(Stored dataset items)
--- START ---
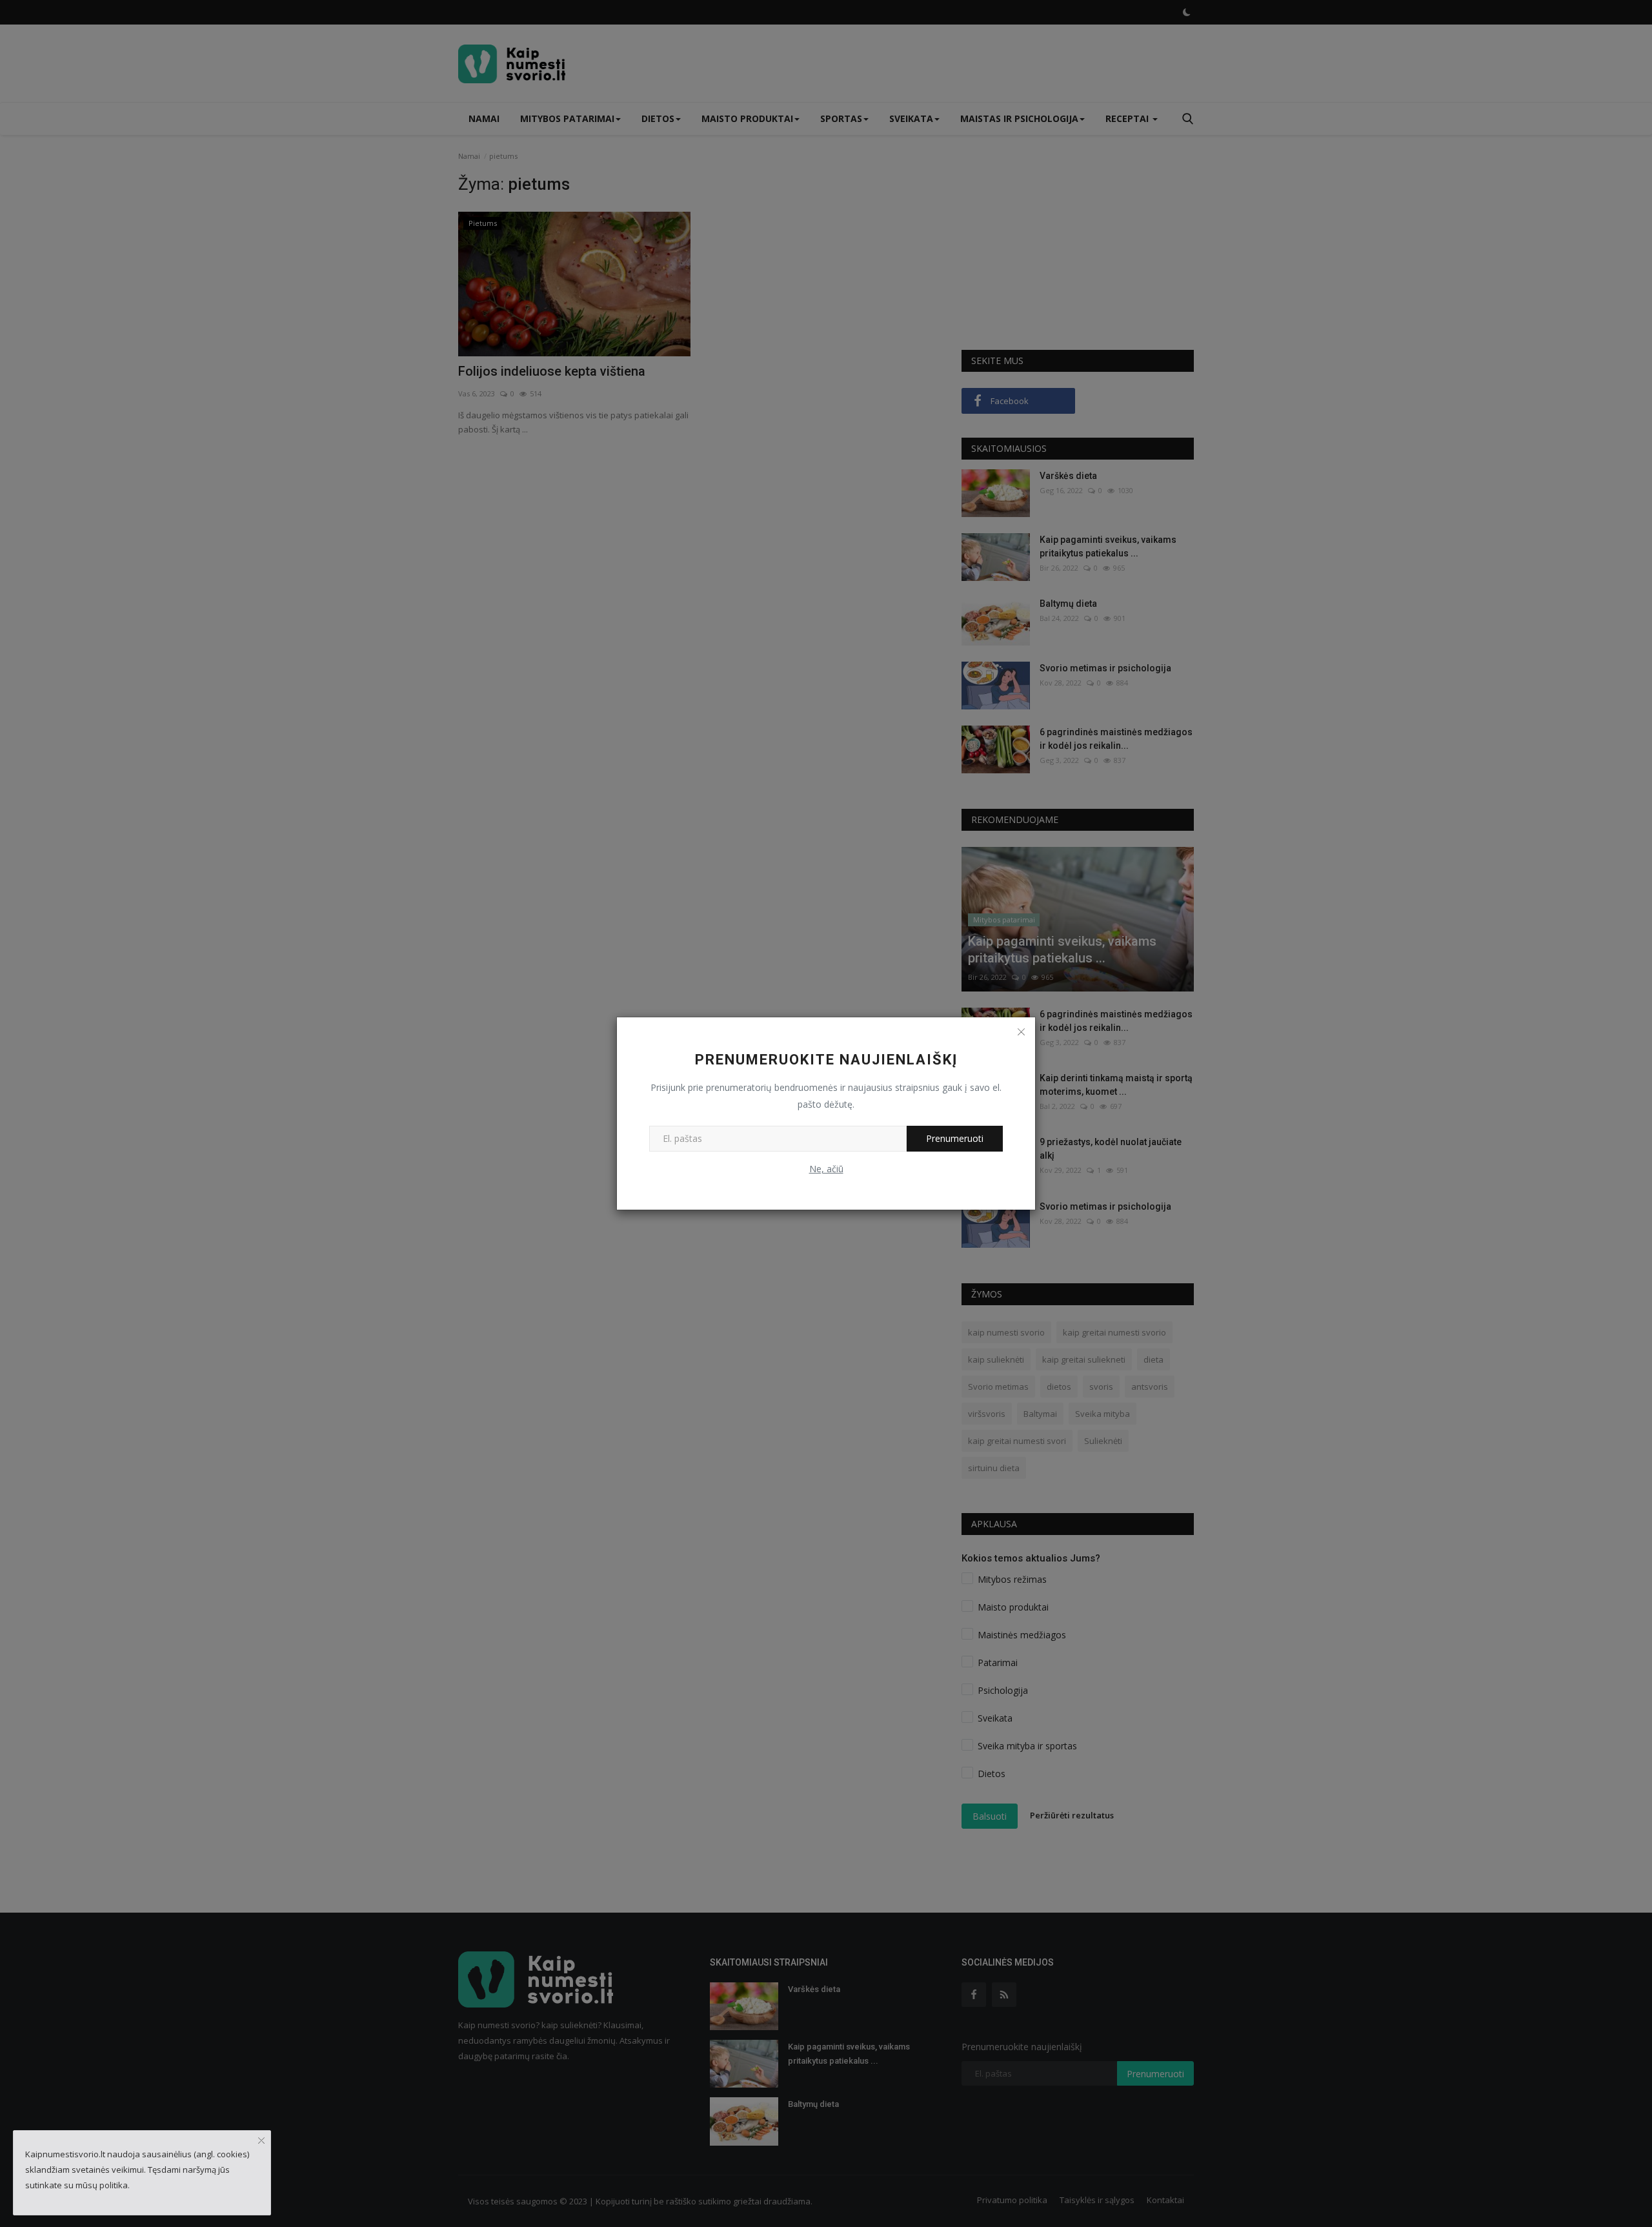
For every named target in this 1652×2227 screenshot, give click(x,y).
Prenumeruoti (954, 1138)
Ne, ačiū (826, 1169)
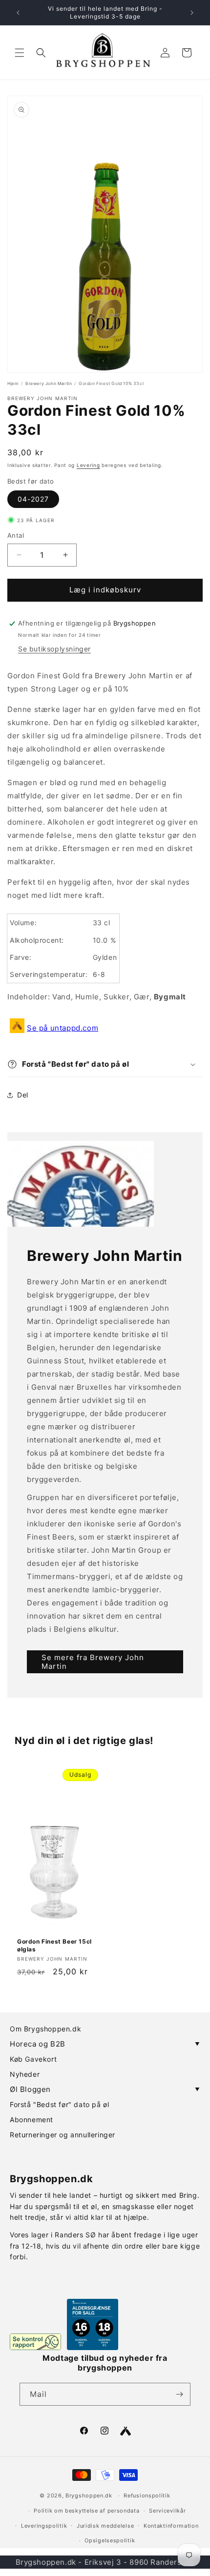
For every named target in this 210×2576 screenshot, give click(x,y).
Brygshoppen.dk (88, 2495)
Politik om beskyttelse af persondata (86, 2510)
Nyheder (25, 2074)
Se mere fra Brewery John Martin (93, 1662)
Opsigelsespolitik (109, 2540)
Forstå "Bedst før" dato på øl (59, 2104)
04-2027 (33, 499)
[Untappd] (125, 2431)
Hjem (13, 383)
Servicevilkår (167, 2510)
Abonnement (31, 2119)
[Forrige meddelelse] (18, 12)
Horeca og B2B (105, 2044)
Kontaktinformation (171, 2525)
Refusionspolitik (147, 2495)
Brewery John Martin (48, 383)
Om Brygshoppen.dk (45, 2029)
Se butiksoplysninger (54, 649)
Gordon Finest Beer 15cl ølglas (54, 1945)
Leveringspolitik (44, 2525)
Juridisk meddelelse (105, 2525)
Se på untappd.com (62, 1028)
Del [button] (22, 1095)
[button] (19, 52)
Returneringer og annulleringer (62, 2134)
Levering (88, 465)
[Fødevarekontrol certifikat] (35, 2341)
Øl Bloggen (105, 2089)
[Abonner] (179, 2394)
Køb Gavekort (33, 2059)
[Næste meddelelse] (192, 12)
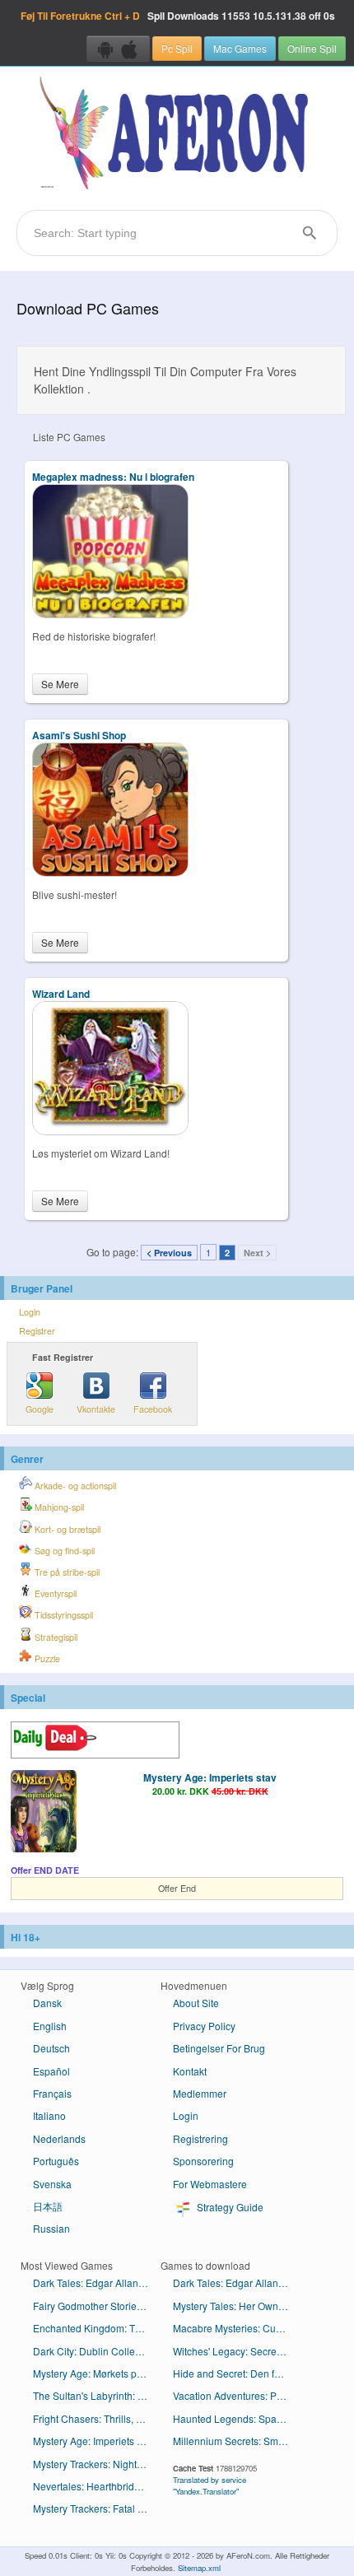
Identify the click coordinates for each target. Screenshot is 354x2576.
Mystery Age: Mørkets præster (97, 2373)
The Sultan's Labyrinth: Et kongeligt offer (97, 2395)
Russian (51, 2228)
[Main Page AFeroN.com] (177, 134)
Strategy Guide (228, 2207)
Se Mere (60, 684)
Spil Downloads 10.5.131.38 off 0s (178, 15)
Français (52, 2093)
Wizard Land (61, 993)
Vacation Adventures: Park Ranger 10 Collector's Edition (236, 2395)
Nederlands (59, 2138)
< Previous (169, 1252)
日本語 (48, 2206)
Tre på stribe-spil (66, 1572)
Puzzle (46, 1658)
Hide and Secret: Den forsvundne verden (236, 2373)
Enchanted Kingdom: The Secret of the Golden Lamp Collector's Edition (97, 2328)
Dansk (47, 2003)
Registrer (37, 1331)
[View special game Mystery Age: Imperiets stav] (44, 1813)
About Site (196, 2003)
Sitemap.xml (199, 2568)
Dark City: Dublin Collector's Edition (97, 2351)
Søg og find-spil (63, 1550)
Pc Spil (177, 48)
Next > (257, 1252)
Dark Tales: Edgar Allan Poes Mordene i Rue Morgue (97, 2283)
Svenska (52, 2184)
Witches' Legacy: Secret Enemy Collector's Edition (236, 2351)
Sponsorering (203, 2161)
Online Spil (312, 48)
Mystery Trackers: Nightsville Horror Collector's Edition (97, 2464)
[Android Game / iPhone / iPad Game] (118, 48)
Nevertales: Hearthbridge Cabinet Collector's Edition (97, 2486)
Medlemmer (199, 2093)
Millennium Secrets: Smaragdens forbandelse (236, 2441)
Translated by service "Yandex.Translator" (209, 2485)
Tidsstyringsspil (62, 1615)
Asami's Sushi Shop (79, 735)
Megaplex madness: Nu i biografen (113, 476)
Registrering (200, 2138)
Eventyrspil (54, 1593)
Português (56, 2161)
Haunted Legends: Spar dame (236, 2418)
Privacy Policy (204, 2026)
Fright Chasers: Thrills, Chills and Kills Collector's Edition (97, 2418)
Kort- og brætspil (66, 1529)
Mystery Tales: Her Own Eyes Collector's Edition (236, 2306)
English (50, 2026)
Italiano (49, 2115)
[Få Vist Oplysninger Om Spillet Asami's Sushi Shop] (110, 872)
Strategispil (54, 1637)
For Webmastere (210, 2184)
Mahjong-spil (58, 1507)
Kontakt (190, 2071)
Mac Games (240, 48)
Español (51, 2071)
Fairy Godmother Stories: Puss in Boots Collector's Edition (97, 2306)
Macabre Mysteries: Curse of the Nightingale (236, 2328)
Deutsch (51, 2048)
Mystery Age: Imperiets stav (210, 1777)
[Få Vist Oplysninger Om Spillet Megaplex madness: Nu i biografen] (110, 614)
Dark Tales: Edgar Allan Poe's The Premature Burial (236, 2283)
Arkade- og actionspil (74, 1485)
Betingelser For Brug (219, 2048)
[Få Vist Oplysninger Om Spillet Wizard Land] (110, 1131)
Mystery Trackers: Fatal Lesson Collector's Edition (97, 2508)
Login (29, 1312)
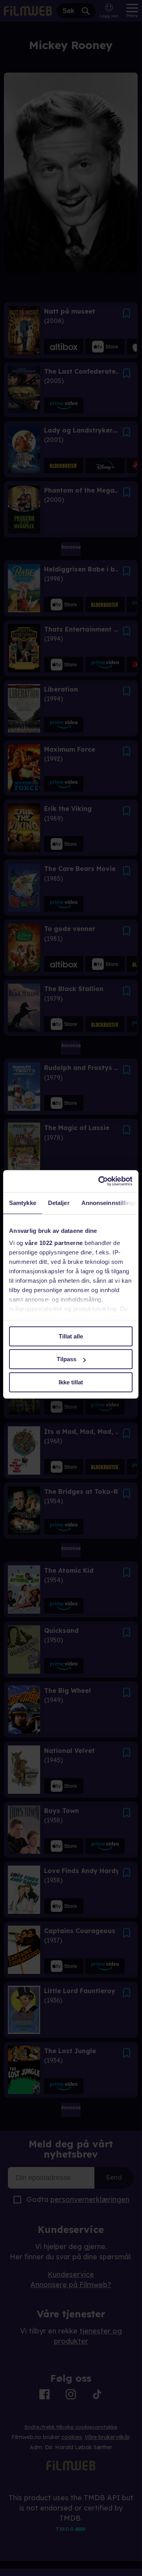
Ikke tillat (71, 1382)
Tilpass (66, 1359)
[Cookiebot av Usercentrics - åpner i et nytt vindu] (100, 1181)
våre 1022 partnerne (54, 1243)
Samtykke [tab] (22, 1202)
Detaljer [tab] (59, 1202)
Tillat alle (71, 1336)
--- END ---
Scan the data above and copy each line containing the word "Mystery".

» Problem solution:
Mystery Age: Mørkets præster (97, 2373)
[View special game Mystery Age: Imperiets stav] (44, 1813)
Mystery Trackers: Nightsville Horror Collector's Edition (97, 2464)
Mystery Tales: Her Own Eyes Collector's Edition (236, 2306)
Mystery Age: Imperiets stav (210, 1777)
Mystery Trackers: Fatal Lesson Collector's Edition (97, 2508)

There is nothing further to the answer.